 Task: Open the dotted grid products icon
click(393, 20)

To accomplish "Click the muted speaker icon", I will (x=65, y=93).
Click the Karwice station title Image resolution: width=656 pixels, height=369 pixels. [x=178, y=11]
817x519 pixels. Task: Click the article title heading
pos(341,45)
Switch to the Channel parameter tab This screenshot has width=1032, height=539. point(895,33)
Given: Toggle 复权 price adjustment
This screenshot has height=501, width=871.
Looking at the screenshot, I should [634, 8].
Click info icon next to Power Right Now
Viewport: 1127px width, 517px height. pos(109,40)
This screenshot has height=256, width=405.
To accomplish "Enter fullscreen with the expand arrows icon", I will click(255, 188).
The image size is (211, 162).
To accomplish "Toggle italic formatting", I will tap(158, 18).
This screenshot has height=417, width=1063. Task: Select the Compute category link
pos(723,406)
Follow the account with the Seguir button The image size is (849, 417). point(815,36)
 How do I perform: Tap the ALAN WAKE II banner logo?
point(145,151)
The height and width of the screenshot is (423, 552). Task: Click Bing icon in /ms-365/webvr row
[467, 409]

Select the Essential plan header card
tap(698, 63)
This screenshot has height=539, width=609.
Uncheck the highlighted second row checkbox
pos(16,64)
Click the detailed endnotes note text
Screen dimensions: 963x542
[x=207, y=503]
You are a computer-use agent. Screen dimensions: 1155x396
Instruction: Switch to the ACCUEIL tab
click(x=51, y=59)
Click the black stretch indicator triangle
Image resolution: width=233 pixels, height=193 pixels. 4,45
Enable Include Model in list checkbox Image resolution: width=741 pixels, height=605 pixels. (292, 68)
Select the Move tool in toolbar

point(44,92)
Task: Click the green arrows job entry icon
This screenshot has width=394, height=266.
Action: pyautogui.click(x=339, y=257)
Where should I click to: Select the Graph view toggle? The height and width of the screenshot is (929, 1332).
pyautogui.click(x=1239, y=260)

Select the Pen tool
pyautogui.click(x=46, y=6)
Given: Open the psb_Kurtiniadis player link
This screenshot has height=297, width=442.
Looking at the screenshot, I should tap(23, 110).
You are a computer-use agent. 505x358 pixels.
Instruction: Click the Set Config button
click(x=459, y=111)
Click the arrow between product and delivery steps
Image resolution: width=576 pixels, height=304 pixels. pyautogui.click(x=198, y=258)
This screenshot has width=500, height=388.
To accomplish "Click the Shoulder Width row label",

- - -

## Aim of the task
Pick each line holding the word "with" out of the data and copy it.

## Answer box
To accomplish "Enter fullscreen with the expand arrows icon", I will click(255, 188).
Follow the account with the Seguir button The image size is (849, 417). point(815,36)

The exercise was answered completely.